Do it now – spend a minute or so considering the possibilities. Are you keeping it purely for yourself? To record memories? For possible publication? For future reference and usefulness? For future generations?

The reasons why you are keeping it matter, and they change what you record and how you record it. Take this into account too.




And experience tells me that when you are travelling you won't just be using your journal to write in. It will become a de facto wallet, filled with tickets, brochures, pictures, cards and other things. Taking a tip from Lynne Perrella’s Artist’s Journals and Sketchbooks, I now paste en envelope into my journal before I go.

You can glue or tape one in.

It's good for newspaper clippings, extra notes you made on other things, cards, menus, fliers, receipts, leaves, tickets...well, it's just damn handy.

If you have talents in the visual arts area, do take a closer look at Lynne Perrella’s book – it is filled with useful ideas, even for non-artists like me.

Maybe you can bring a small stash of photocopied images of favoured spiritual figures and symbols? You can stick these into the journal when you visit associated sites to remind yourself more quickly when you review your journal.

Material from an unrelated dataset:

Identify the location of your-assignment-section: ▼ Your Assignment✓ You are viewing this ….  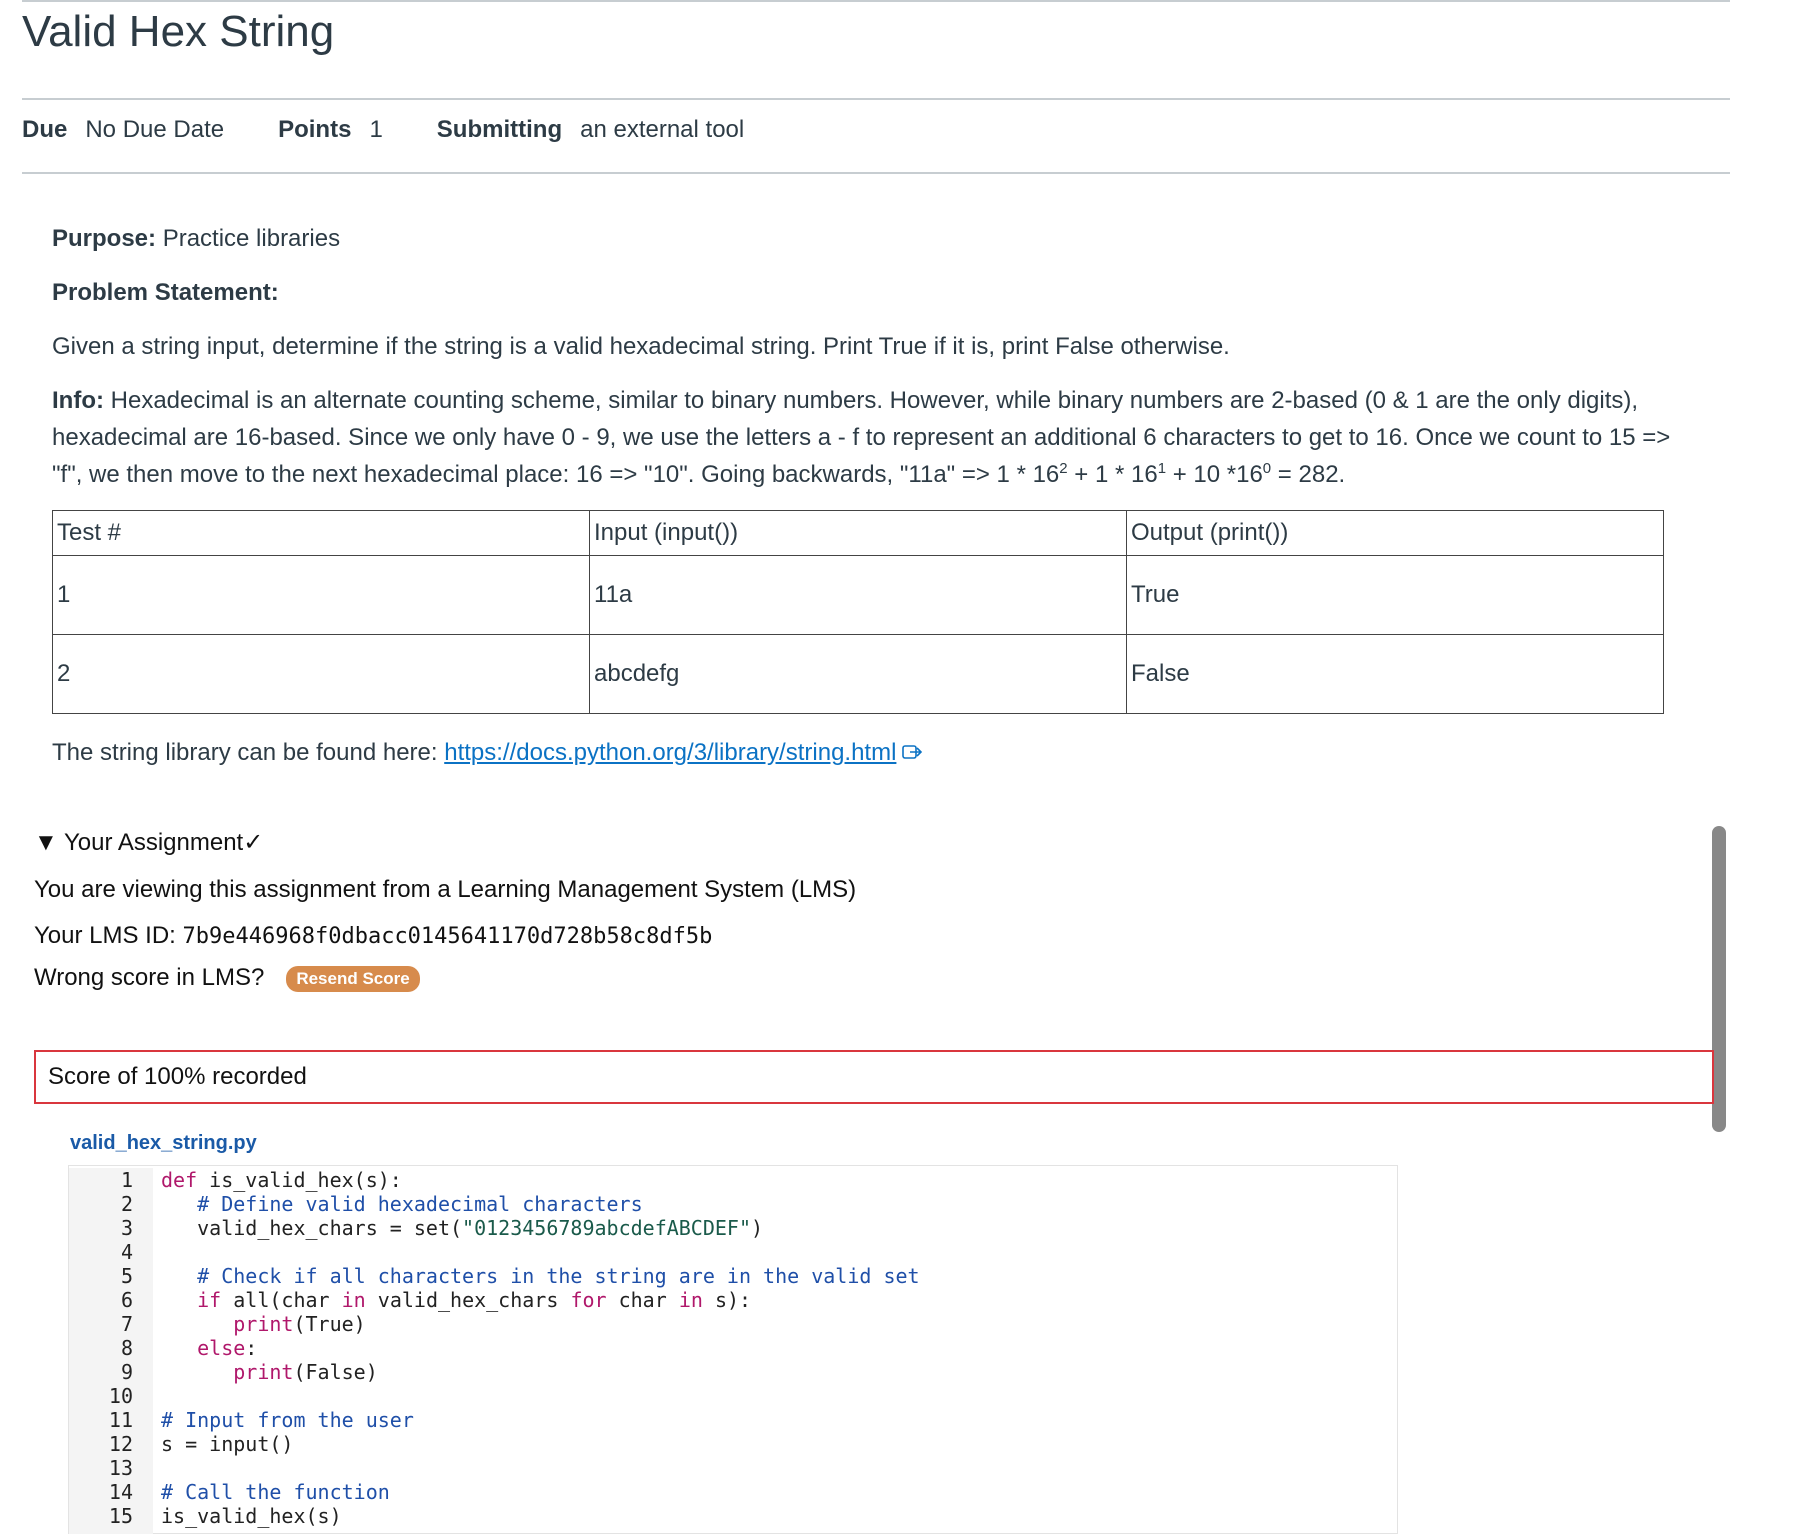
(445, 909).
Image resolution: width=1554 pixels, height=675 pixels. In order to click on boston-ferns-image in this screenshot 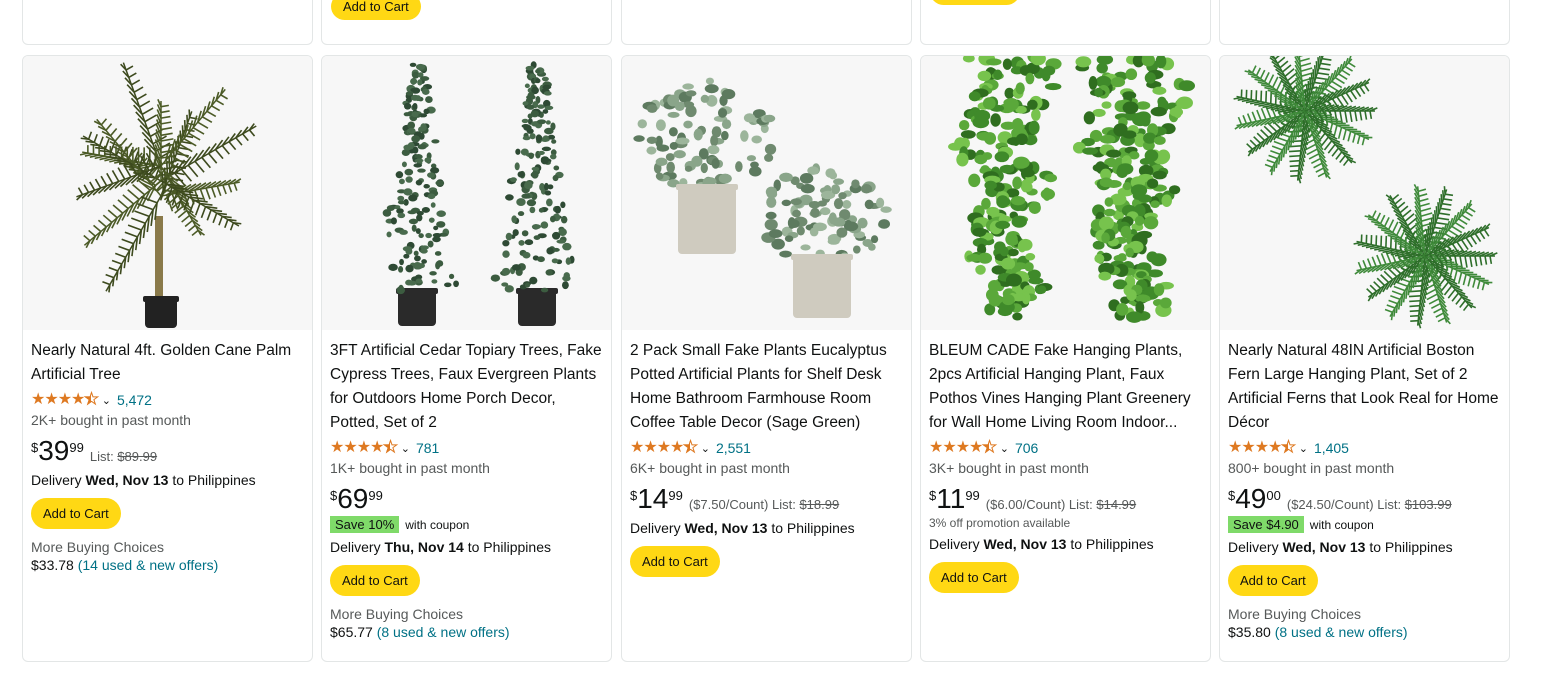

You might also use them as prompts for more spiritual and reflective writing, or as a guide for those times when you feel like getting grumpy and complain-ey.

Use them to mark out special work and to inspire new work and thoughts.

Quite often we might avoid writing in our journals because we fear our thoughts aren't profound enough, that we're not thinking big. Please don't let this get in your way. I am a big advocate of the beauty of the small. Observing the small and writing about it can lead you to some really big places.



 
The ego mind tricks us into thinking that what we do is not important and that we must always be doing something big.

We have to be working on the 100,000 word novel, the entire exhibition of paintings, the history of everyone who ever had the name “Chester” and on and on.

One of the most liberating things to realise creatively, and one that I think you will find all professionally creative people work with, is that we only ever have to concentrate on the small and the immediate.

I am working simply on a page, a paragraph, a sentence, a word.

For the time being I am bringing beauty to one line, one stitch, one pose.

I can forget about the end, about the editing, the choreography, the dramaturgy, the Booker Prize, the adoring fans leaving roses at my mausoleum.

This too extends to themes. I think that, at the heart of a lot of terrible art, is this idea that I must be writing only about Things That Matter.

But anything matters in the scheme of things, especially when we are travelling. Our minds are much more alert to the wonder of the everyday.

Any observation, any encounter, any shade of blue or curve of clay. Any piece of glass.

We create beauty, grandness, piece by piece. You can forget about your social duties just for a moment and just be in touch with what you need to do in that second. It will be beautiful and it will have meaning.